»»
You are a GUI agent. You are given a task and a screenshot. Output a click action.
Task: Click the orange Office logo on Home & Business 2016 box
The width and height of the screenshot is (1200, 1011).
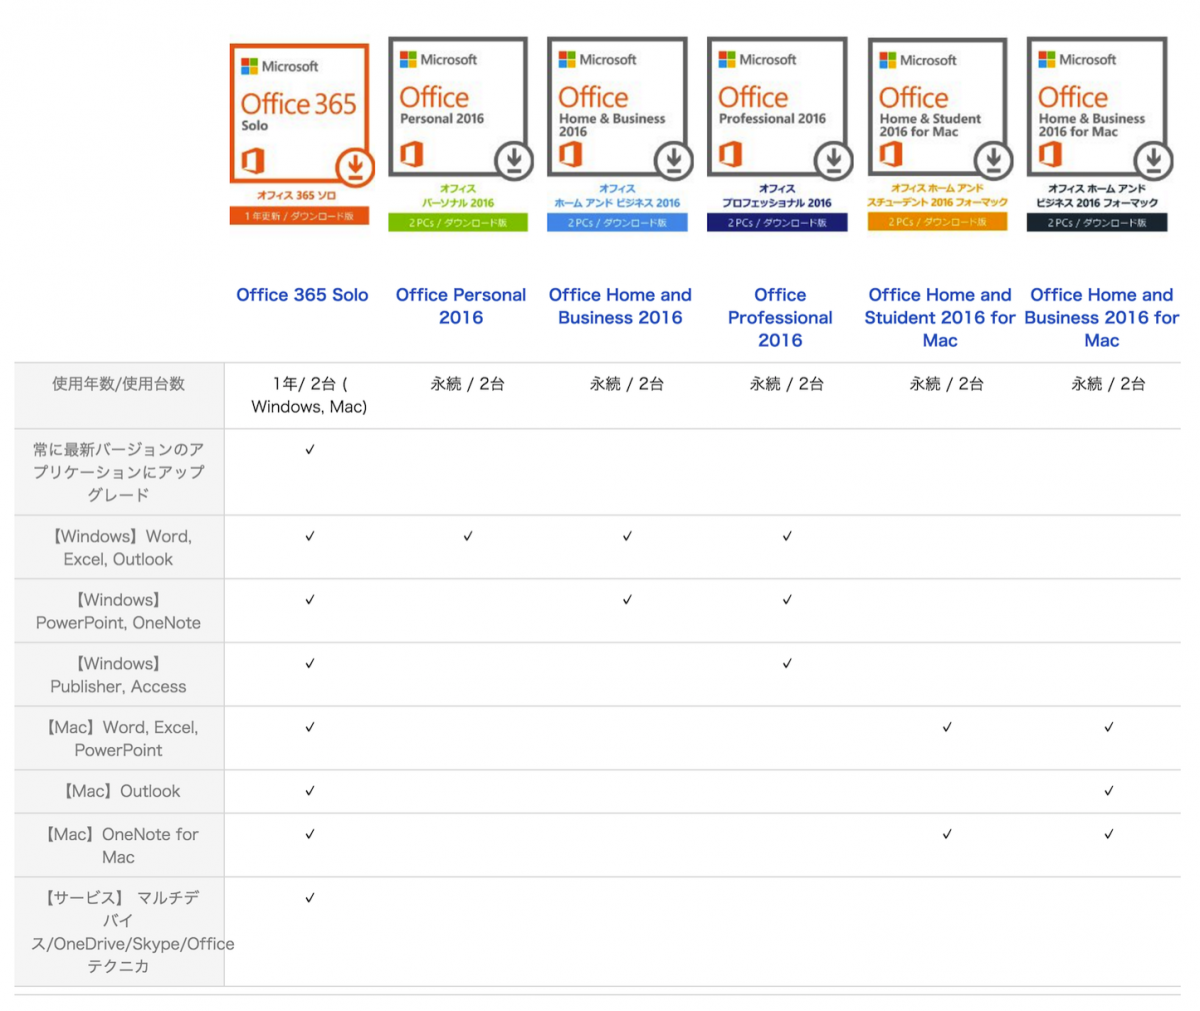coord(571,154)
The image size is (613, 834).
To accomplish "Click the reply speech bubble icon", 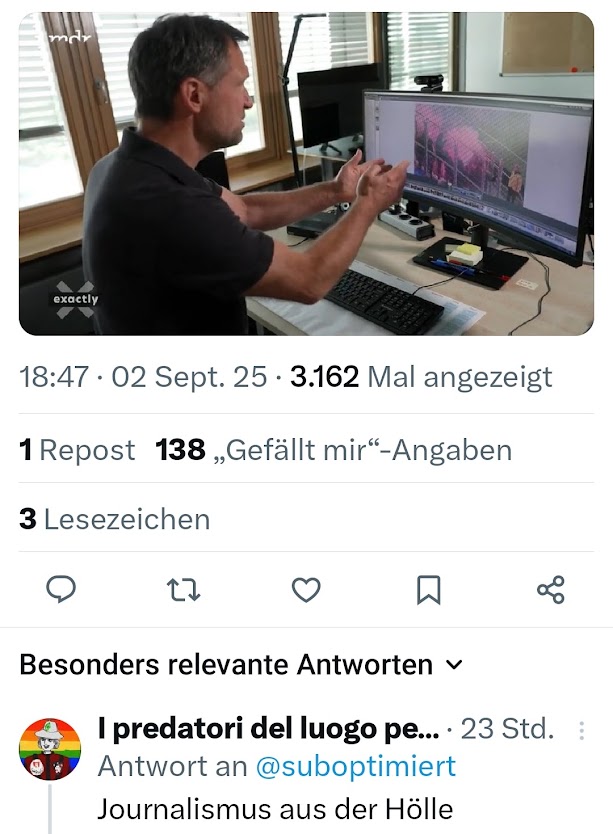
««
REQUIRED ACTION: With pictures excluded, copy exactly the lines from the line containing "The image size is (613, 834)." through the last line of the listing above, both ends included.

SOLUTION TO THIS TASK:
The image size is (613, 834).
To accomplish "Click the reply speech bubble icon", 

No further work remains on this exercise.